The idea that bodies are the loci and the focus for the movement of power is a well-established one in sociological thought. In this sense, bodies are inherently political things – they are not just sites for the production and reproduction of social power but they also have political significance. What they do matters; what happens to them and why matters. In social theory this is often centered around Foucauldian concepts of discipline and the production of knowledge, but for the purposes of this post I want to go back to a previous post, where I made an argument specifically about the political significance of bodies in contexts of violent protest:

[B]odies have symbolic weight and power, and often they have the most symbolic weight and power of any other part of the movement.
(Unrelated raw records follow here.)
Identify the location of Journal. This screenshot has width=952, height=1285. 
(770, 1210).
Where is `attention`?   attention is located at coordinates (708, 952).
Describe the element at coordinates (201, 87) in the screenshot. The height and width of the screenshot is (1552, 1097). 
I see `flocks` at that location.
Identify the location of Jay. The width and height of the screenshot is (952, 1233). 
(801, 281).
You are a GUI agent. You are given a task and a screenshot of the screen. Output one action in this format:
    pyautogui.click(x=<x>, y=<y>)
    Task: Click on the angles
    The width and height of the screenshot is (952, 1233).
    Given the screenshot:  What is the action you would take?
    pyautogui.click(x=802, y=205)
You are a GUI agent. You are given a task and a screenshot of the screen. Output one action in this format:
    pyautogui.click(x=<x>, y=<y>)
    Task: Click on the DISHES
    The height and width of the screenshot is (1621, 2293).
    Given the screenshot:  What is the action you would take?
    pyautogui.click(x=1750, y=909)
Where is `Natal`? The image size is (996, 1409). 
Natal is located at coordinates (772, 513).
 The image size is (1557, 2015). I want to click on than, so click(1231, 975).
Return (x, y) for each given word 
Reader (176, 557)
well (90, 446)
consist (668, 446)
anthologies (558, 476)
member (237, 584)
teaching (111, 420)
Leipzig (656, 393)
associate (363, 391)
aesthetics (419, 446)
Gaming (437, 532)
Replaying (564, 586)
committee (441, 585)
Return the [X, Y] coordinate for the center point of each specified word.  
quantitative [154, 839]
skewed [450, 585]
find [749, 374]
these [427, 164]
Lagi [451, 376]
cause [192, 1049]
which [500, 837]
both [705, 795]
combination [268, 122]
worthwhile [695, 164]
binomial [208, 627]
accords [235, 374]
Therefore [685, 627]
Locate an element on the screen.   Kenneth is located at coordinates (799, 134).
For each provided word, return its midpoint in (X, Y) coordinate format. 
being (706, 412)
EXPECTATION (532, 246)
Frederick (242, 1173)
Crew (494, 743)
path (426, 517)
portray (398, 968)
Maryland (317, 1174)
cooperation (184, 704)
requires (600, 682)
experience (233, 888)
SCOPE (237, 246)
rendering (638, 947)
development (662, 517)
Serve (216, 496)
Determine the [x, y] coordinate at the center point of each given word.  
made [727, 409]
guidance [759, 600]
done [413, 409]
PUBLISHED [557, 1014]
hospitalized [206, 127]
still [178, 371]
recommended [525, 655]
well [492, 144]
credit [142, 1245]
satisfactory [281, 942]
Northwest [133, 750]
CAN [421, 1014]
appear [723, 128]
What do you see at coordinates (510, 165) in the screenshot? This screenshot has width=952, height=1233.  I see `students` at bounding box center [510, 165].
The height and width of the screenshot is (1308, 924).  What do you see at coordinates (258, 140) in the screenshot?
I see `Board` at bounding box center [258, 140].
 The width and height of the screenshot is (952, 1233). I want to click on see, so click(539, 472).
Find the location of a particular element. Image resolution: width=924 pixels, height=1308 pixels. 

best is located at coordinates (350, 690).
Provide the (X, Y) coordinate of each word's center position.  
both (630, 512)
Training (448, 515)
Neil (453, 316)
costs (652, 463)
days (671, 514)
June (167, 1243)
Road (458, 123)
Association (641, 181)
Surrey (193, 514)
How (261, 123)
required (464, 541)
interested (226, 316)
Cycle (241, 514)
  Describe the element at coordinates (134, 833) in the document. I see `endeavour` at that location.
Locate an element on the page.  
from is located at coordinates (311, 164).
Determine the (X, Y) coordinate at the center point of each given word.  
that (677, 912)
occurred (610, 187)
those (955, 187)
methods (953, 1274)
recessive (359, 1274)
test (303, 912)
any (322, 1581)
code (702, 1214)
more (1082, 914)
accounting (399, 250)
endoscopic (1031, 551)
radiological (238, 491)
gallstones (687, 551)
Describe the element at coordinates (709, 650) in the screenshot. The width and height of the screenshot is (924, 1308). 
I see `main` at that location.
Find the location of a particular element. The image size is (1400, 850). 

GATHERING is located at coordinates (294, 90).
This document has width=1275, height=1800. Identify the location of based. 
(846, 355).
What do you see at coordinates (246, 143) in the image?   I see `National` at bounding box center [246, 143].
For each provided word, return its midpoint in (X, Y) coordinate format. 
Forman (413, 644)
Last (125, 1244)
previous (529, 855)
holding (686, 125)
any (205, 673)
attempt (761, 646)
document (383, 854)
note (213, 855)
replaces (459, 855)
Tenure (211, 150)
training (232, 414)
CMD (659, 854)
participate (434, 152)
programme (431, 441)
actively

A dramatic flush of international outrage was generated around the film of Neda Agha-Soltan bleeding to death in a Tehran street, but it was the physical suffering and death of her physical body that generated that rage. Outrage grew exponentially out of the footage and images of Lt. John Pike pepper-spraying seated UC Davis students, but again, that outrage was generated by and situated around the physical suffering of physical bodies.

It’s important to emphasize the aspect of physical suffering in itself; the body carries political, discursive significance not only when it is intact but when – sometimes especially when – it is in the process of being damaged and destroyed. And the context of this damage and destruction – the circumstances under which it occurs – is part of what imbues the  body with its significance and alters what nature it already has.